- **PROBLEM**
Return every line of the items below that contains the string "Task". Matching is case-sensitive.

- - - -

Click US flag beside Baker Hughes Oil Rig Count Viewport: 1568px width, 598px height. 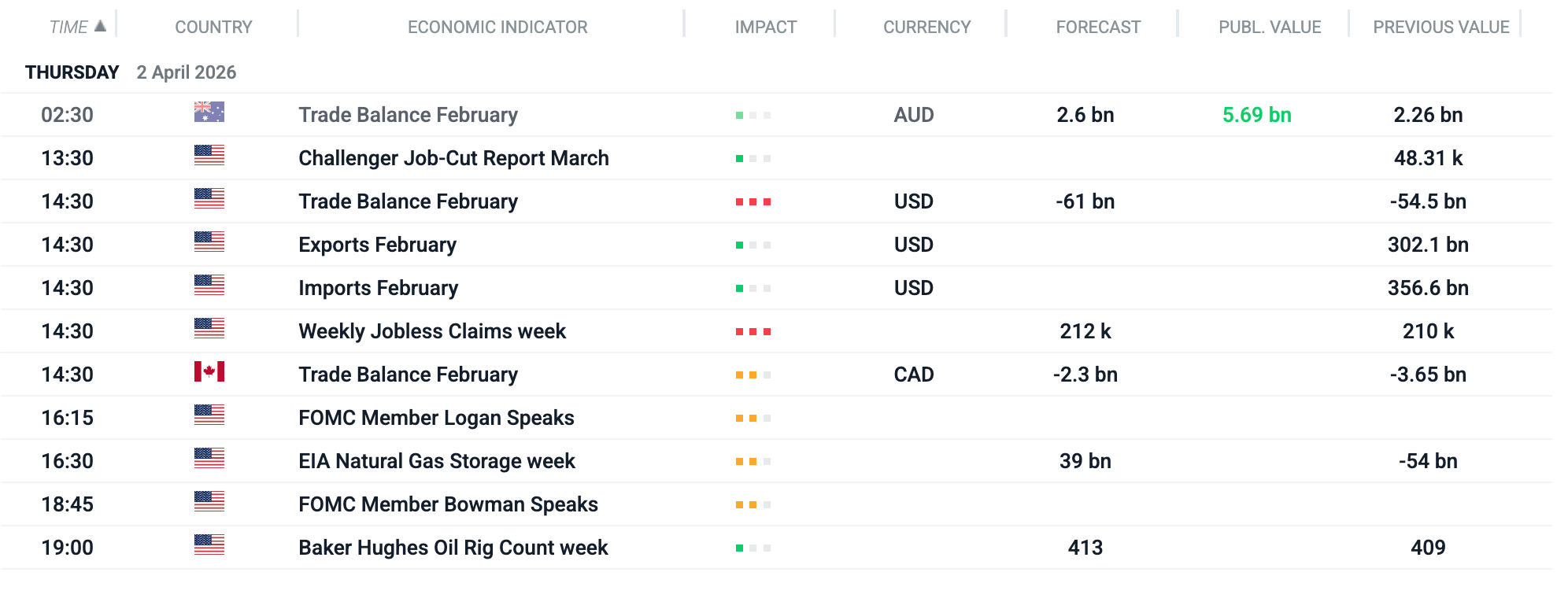click(x=209, y=545)
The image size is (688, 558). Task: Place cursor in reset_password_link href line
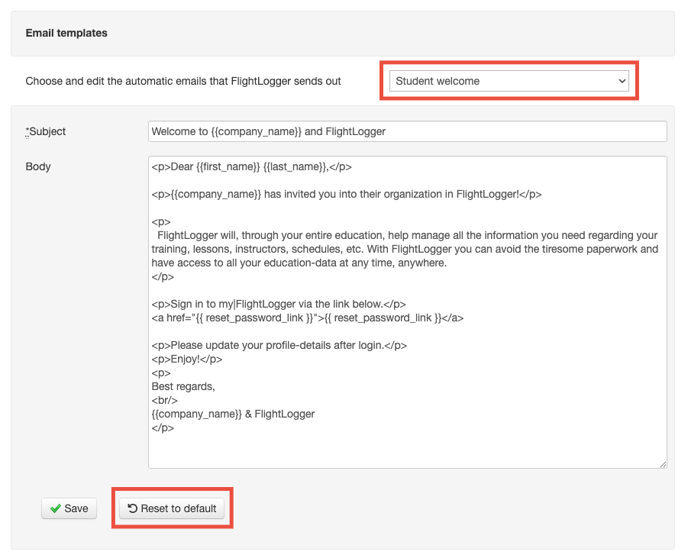tap(307, 318)
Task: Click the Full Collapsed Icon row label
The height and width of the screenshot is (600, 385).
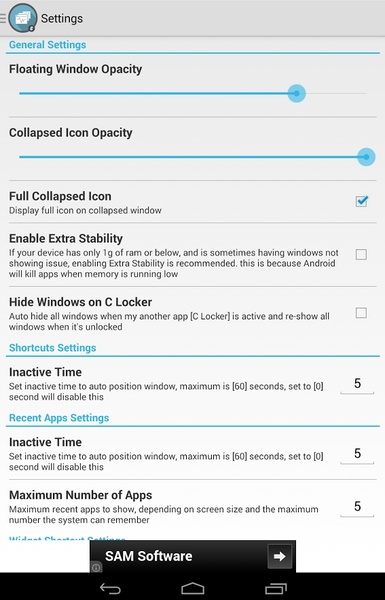Action: coord(60,196)
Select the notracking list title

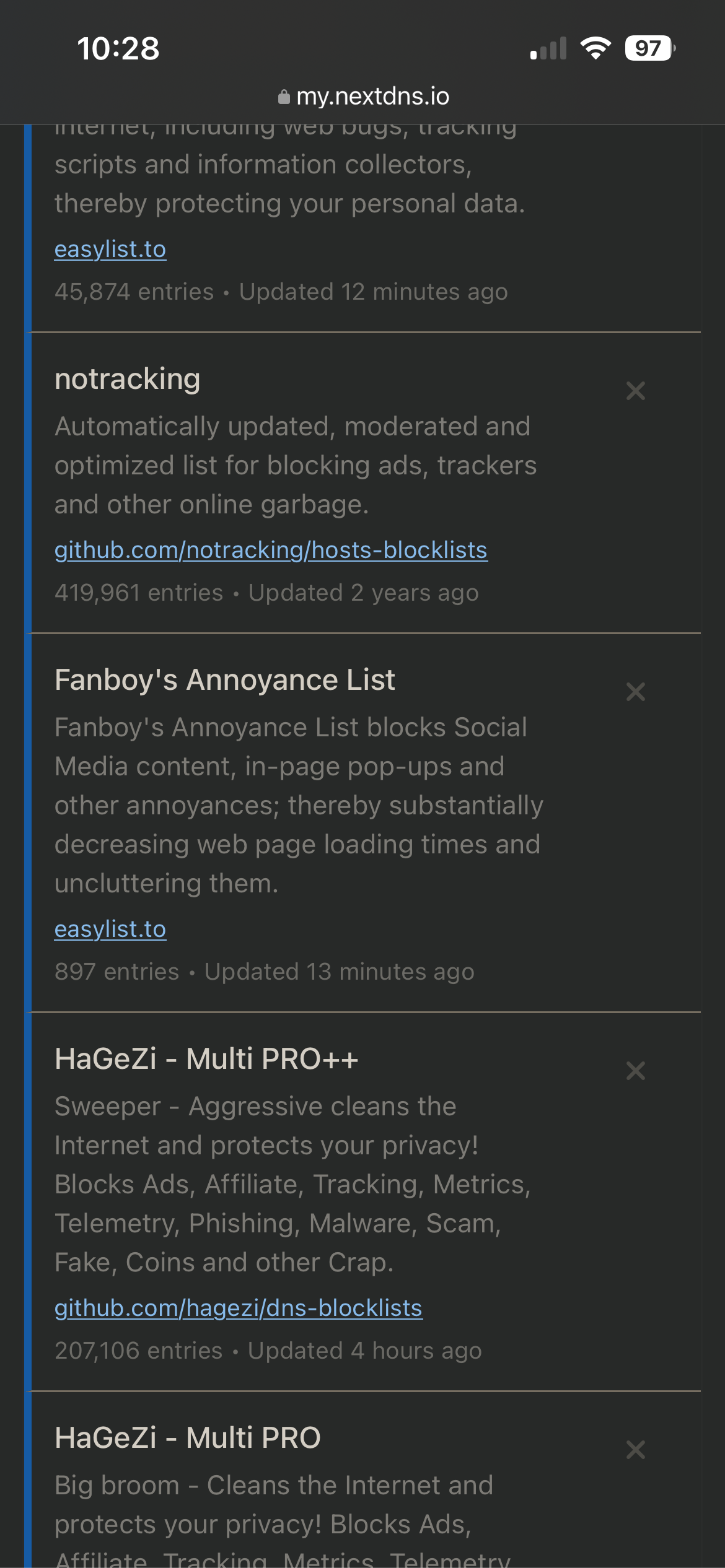coord(128,379)
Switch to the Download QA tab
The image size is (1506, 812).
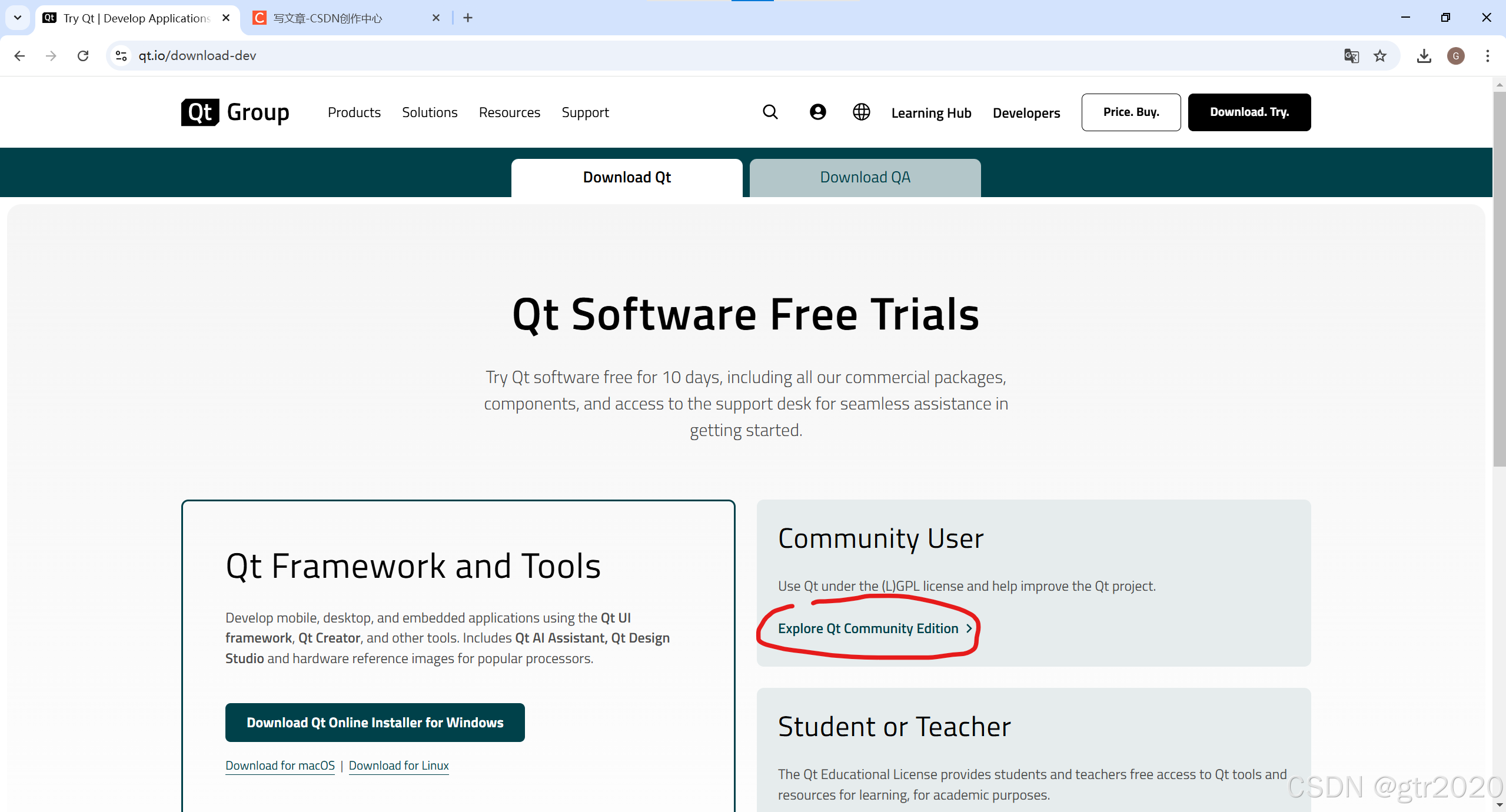point(865,177)
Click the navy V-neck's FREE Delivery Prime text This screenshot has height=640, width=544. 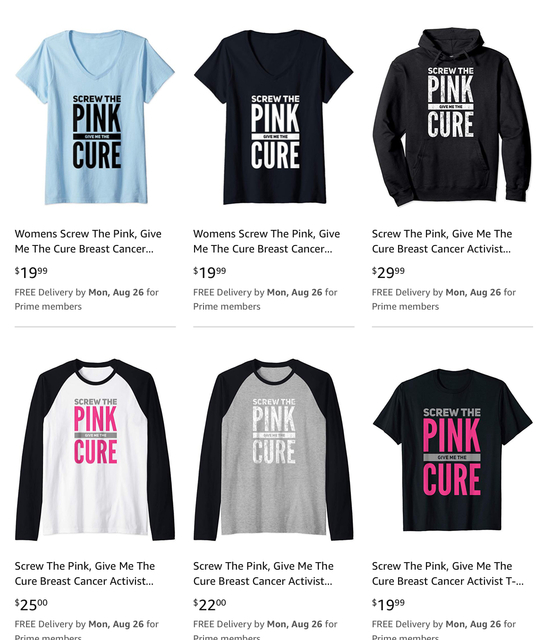[265, 299]
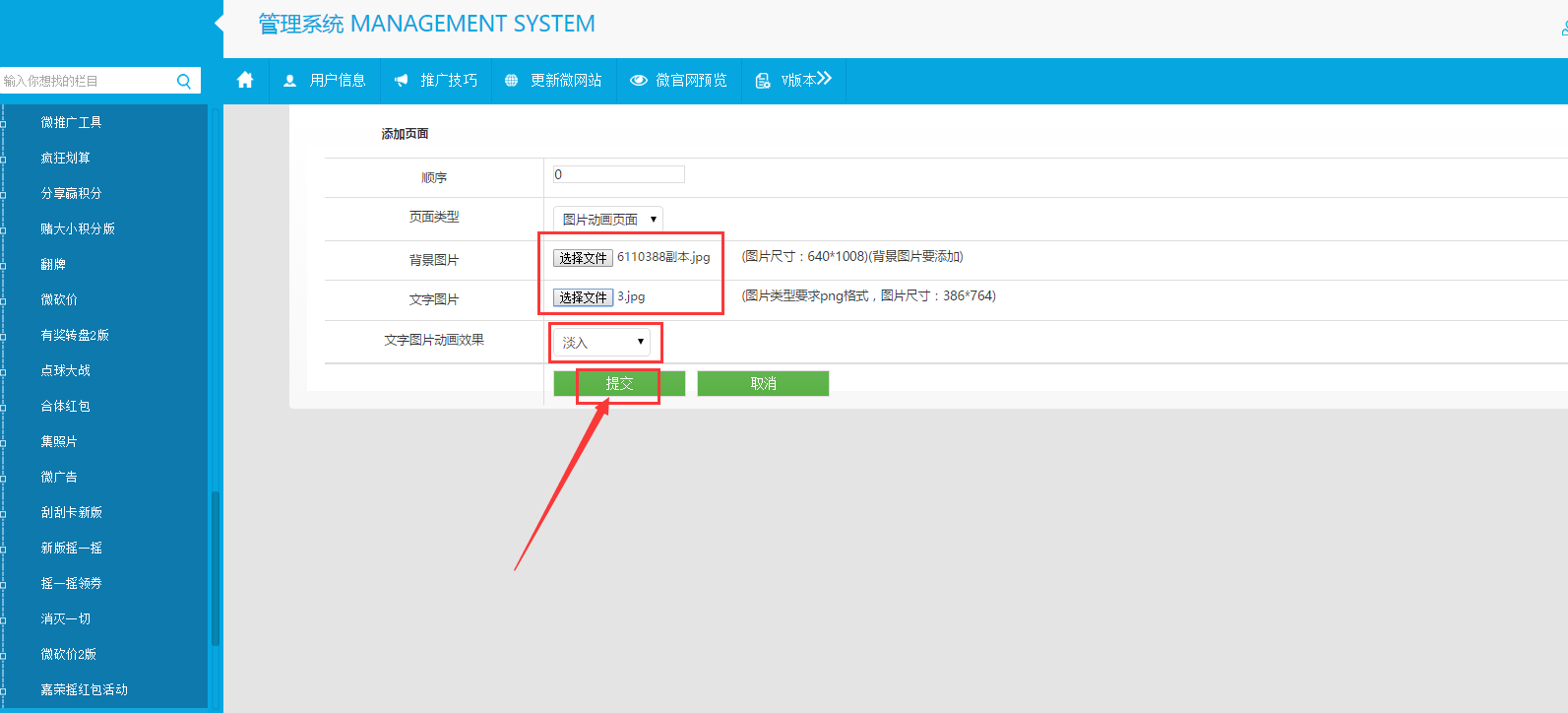
Task: Click the sidebar vertical scrollbar thumb
Action: point(215,568)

- - - -

- **THE RESULT**
The image size is (688, 558). Task: Place cursor in reset_password_link href line
Task: Click the Full Collapsed Icon row label
Task: Click the sidebar vertical scrollbar thumb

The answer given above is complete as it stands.